图片来源网络仅供示意
国际海事组织(IMO)规定在2021年1月1日前将网络安全管理纳入船舶安全管理系统,这个最后期限即将到来。
8月11日,BIMCO安全主管Jakob Larson在SAS网络研讨会上说:“航运公司要为这个最后期限做好准备,就需要制定适当的网络风险评估(RA)。我们建议公司所使用的网络风险评估方法与船岸其他安全风险评估常用的方法相同,因为高级管理层清楚地了解这些语言、术语和方法。”
因此,负责实施网络风险管理的人员更容易得到全公司的理解,并以熟知的语言进行沟通,以明确的方式获得必要资源,以此来减轻网络风险。
DNV GL网络安全与安保组组长Jarle Blomhoff对此表示赞同,他表示网络安全意识需要贯彻到船员的思想里,或者说是 "人肉防火墙"(一种监控出入数字流量的网络安全系统)。

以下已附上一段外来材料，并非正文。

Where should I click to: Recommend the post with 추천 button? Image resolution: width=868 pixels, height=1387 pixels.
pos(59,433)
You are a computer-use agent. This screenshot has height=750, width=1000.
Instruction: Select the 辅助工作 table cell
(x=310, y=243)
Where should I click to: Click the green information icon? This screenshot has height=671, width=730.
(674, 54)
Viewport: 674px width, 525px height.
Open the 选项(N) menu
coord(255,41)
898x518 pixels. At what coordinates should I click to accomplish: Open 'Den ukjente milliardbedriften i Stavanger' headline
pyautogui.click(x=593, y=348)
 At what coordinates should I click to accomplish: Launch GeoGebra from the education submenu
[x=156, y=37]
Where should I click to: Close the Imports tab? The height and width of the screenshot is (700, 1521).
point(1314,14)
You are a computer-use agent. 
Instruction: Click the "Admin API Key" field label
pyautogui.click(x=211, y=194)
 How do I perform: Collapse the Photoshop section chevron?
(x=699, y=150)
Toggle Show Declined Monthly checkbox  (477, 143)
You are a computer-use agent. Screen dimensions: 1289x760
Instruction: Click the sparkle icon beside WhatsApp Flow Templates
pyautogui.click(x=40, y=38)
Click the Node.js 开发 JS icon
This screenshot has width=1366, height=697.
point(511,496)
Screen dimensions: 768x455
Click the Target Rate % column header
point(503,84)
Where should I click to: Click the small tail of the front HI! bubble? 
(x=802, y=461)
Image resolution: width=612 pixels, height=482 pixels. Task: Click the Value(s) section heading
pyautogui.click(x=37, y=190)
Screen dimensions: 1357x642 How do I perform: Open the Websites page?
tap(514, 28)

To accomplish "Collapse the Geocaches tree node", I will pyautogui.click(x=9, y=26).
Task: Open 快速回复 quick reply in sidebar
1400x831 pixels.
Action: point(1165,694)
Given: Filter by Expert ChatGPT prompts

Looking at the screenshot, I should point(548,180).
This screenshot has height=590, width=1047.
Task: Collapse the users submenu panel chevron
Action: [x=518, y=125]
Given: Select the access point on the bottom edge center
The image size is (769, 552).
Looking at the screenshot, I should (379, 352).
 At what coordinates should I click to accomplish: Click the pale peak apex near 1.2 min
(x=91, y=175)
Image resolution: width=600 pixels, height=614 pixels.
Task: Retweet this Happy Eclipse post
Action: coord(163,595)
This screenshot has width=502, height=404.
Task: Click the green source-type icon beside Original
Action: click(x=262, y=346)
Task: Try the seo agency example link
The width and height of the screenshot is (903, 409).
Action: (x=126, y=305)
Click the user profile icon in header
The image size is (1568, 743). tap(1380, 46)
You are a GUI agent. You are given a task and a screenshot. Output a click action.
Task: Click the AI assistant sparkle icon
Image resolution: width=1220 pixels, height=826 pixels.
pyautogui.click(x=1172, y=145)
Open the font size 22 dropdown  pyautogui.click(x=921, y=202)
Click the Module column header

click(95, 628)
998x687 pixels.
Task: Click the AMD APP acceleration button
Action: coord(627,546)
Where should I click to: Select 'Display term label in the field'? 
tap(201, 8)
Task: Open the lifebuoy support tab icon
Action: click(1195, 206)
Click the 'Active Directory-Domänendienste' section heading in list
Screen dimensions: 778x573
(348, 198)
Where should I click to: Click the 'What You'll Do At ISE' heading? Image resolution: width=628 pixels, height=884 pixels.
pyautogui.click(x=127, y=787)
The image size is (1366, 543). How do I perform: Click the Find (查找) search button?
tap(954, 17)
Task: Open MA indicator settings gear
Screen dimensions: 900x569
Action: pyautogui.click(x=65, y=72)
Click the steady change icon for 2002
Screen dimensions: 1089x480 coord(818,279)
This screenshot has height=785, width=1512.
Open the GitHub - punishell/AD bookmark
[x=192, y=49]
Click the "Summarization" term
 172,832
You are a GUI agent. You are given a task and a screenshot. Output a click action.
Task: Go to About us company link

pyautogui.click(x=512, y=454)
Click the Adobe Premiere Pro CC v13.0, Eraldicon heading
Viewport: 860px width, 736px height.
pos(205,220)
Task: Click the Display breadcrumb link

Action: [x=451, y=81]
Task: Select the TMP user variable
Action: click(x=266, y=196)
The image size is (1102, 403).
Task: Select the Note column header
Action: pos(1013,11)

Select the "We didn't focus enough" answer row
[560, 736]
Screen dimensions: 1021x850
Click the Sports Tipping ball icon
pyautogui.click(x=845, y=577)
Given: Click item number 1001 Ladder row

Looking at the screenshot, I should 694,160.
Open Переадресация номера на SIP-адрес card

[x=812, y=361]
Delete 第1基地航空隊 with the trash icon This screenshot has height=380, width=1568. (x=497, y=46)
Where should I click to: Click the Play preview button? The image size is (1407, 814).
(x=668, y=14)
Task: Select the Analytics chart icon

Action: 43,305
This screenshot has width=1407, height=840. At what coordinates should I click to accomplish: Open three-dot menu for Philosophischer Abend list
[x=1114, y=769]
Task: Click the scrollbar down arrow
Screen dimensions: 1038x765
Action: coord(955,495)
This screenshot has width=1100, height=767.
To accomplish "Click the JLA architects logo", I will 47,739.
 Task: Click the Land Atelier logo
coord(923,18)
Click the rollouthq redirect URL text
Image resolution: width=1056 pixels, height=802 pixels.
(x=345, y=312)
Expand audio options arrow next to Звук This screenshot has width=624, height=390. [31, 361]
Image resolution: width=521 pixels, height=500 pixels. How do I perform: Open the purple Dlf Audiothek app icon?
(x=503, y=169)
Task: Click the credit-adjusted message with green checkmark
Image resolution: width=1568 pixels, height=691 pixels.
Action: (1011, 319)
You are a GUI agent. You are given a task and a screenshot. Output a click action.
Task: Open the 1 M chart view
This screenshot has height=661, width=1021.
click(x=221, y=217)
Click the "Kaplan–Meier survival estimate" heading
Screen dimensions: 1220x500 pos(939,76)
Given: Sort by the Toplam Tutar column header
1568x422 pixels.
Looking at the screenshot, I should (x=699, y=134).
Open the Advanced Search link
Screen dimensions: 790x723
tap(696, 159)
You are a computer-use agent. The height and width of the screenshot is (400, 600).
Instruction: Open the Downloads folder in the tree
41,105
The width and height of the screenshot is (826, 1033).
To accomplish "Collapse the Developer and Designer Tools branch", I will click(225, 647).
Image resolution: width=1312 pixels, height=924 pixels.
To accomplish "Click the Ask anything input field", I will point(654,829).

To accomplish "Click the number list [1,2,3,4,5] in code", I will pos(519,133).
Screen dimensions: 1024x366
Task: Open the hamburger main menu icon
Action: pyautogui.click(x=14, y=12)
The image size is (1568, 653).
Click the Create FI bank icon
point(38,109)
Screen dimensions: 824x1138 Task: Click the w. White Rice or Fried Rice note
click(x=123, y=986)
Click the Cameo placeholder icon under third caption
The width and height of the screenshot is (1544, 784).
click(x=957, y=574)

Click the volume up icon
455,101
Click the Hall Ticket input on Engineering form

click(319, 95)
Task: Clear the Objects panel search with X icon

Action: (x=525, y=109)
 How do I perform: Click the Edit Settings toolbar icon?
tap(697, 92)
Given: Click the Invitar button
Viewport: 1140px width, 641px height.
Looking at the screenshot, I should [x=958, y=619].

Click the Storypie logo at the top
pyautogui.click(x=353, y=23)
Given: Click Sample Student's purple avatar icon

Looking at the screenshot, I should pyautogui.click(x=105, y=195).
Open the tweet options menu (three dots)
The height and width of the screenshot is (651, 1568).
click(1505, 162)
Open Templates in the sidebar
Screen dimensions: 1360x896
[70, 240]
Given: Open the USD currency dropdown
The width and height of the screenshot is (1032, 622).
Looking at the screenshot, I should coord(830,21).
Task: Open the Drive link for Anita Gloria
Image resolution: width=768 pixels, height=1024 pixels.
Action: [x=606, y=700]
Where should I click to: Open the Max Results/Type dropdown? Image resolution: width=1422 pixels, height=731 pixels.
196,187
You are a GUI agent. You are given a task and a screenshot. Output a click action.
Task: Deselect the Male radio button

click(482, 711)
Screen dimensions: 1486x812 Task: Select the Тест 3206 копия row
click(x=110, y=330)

“船舶进行搁浅应急演习,为什么不为网络安全事故做类似的演习呢?这将使我们对漏洞有更深入的了解。IMO要求让程序启动并运行起来,但没有人实施的文件没有任何意义,需要给船员指派一些实际工作。”
1988年7月6日,海上平台Piper Alfa发生了一起备受瞩目的爆炸事故,导致167名船员死亡,海上网络安全(Cyber Mariner)高级顾问Cris DeWitt表示,现在风险评估和安全案例的建立已经成为船上安全文化的一部分。这些方面是纳入网络安全意识和评估网络风险的关键。工作安全分析很容易融入意识,比如在换班的时候,可能会有一个安全和网络安保的时刻。
网络安保与安全密不可分,我们需要将这种文化融入到船上。IMO的指导意见只是做了一套最低要求,还有很多文化点可以实施,以提高船舶的网络安全。
总之,将网络安全管理纳入船舶安全管理系统(SMS)并不像业界担心的那样复杂,使用既定的安全方法是实施的关键。